### Passage for review
Not Your Average Trash Can
Not Your Average Trash Can
The 95-gallon Poly-Overpack Salvage drum was the product upon which ENPAC was founded. Needless to say, over the 30 years we have been in business, we have heard this item referred to as a trash can on more than one occasion. Yet, to give the yellow drum this moniker is quite a disservice. This humble unit has been on numerous film sets, assisted with the cleanup of countless disasters, and even visited The White House. It is an item that is near and dear to the hearts of every ENPAC employee, and continues to play a pivotal role in environmental protection.
Originally given the part number 1237-YE, it has been improved and transformed over the years, evolving into the current 1095-YE. This post is dedicated to the drum that started it all, providing insight into just how technical and heavily engineered this “trash can” is.
For starters, let’s get one point straight: though the word “overpack” appears in the trade name of the drum, it is so much more. In reality, an overpack is just an item that is packed over another product. Thus, a cardboard box is an overpack. What sets the 1095-YE apart is the fact that it receives a UN/US DOT rating as a salvage drum. This means that it is rated for the transportation of hazardous materials. In the case of the 95-gallon model, it is designed to transport leaking or damaged 55-gallon drums.
In order to be classified as a salvage drum, though, the units must survive rigorous testing procedures. First, the units are loaded to the appropriate weight for the desired rating. Then, they are frozen to 0° F to the core. A temperature probe is put at the center of the drum’s contents to ensure this temperature is achieved. Then the torture really begins in the form of a drop test. The drums are dropped from a height of 6 feet at three different angles: on the side, on the bottom, and on “the place most likely to fail.” In this case that is at a diagonal, smack on the corner of the lid. As you can imagine, this places immense stress on a single point of the fully loaded, frozen drum. The idea is to simulate the unit falling from the deck of a truck in transit.
With the drop test complete, frozen drums are then sent to a stack test. In this case, the amount of pressure that would be placed on the bottom drum in a stack 9 meters is placed on top of the test unit. In order to pass, no deflection or failure can be present. The final Herculean labor imposed upon the salvage drum is a pressure test at 20 kPa. If no leaks are detected, the testing process is complete and the drum is qualified. It’s badge of honor? A label that is considered permanent, defining the rating of the drum and the facility in which it was manufactured.

### Problem A
Revise the part of the salvage drum text between "In order to be" and "truck in transit.", inclusive, putting "thermal sensor" in place of "temperature probe".
### Problem B
In the salvage drum text, at what pressure is the final test on the drum carried out?
### Problem C
Carry the salvage drum text forward from its last sentence.
The listing after this point is separate material, unrelated to the salvage drum text.

### Source data
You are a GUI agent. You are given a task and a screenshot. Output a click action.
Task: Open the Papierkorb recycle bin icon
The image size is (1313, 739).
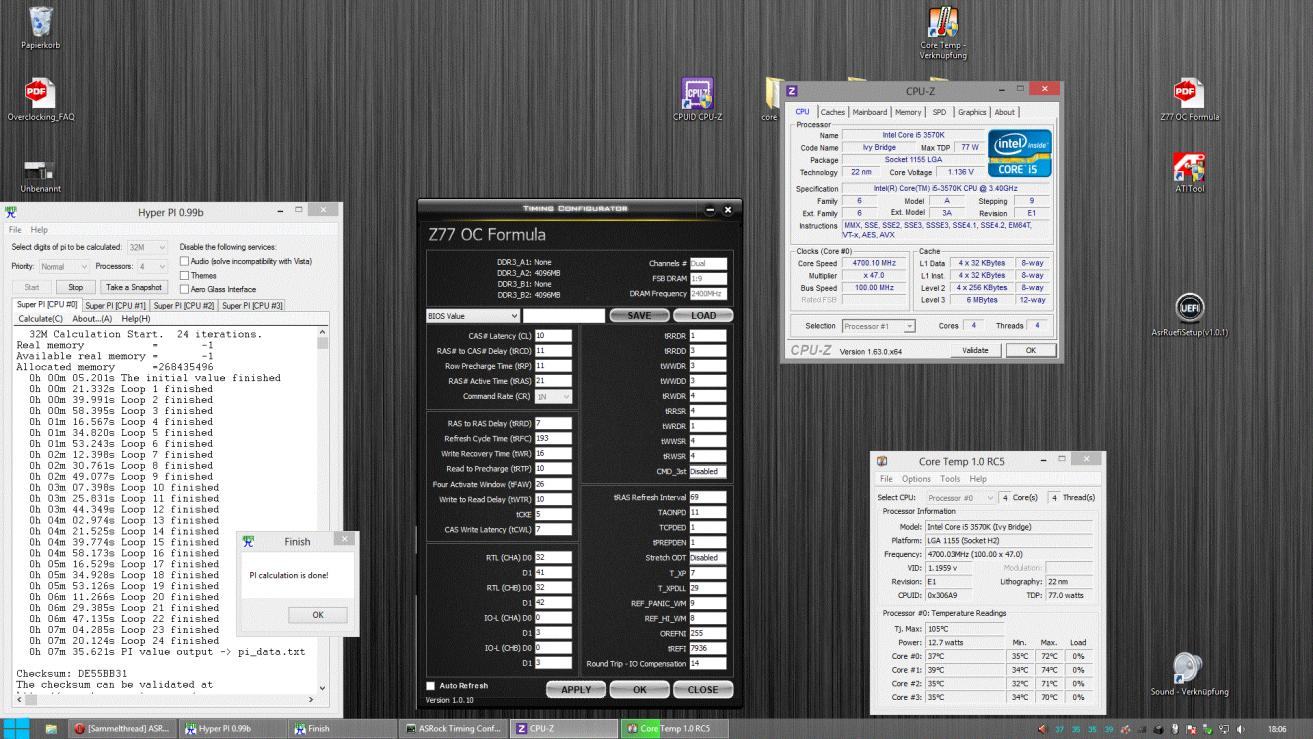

### Response A
In order to be classified as a salvage drum, though, the units must survive rigorous testing procedures. First, the units are loaded to the appropriate weight for the desired rating. Then, they are frozen to 0° F to the core. A thermal sensor is put at the center of the drum’s contents to ensure this temperature is achieved. Then the torture really begins in the form of a drop test. The drums are dropped from a height of 6 feet at three different angles: on the side, on the bottom, and on “the place most likely to fail.” In this case that is at a diagonal, smack on the corner of the lid. As you can imagine, this places immense stress on a single point of the fully loaded, frozen drum. The idea is to simulate the unit falling from the deck of a truck in transit.

### Response B
20 kPa

### Response C
Even this is a simplified version of the entire process, though. Our engineers and quality control team work tirelessly to test each model of salvage drum, not just the 95-gallon variety. What’s more, the units must be re-certified every year, and more frequently if resin or manufacturing procedures are altered. When one considers the number of variables in the production process, there is a lot of science that goes into creating these incredibly strong “trash cans.”
Yet, we are happy to devote so much time and effort to this product, as the hazardous materials they contain can literally make the difference between life and death. During the Ebola outbreak a couple years ago, these yellow drums could be seen in the background on just about every major news outlet. Contaminated clothing and medical materials were being sealed in the one-trip containers to be safely transported to incineration facilities.
More recently, when an ex-Russian spy was tragically killed in Salisbury, England using a deadly poison, the 1095 was present to assist with the cleanup efforts. Our friends at Fosse Liquitrol, a long time ENPAC distributor partner, were kind enough to send along the included photographs original published by BBC and the Daily Telegraph. Once again, this key piece of disposal equipment was the last line of defense in the transportation of deadly chemicals. It may not look like much from a quick glance, but this humble drum has been protecting people and the planet for 30 years. Not bad…for a trash can.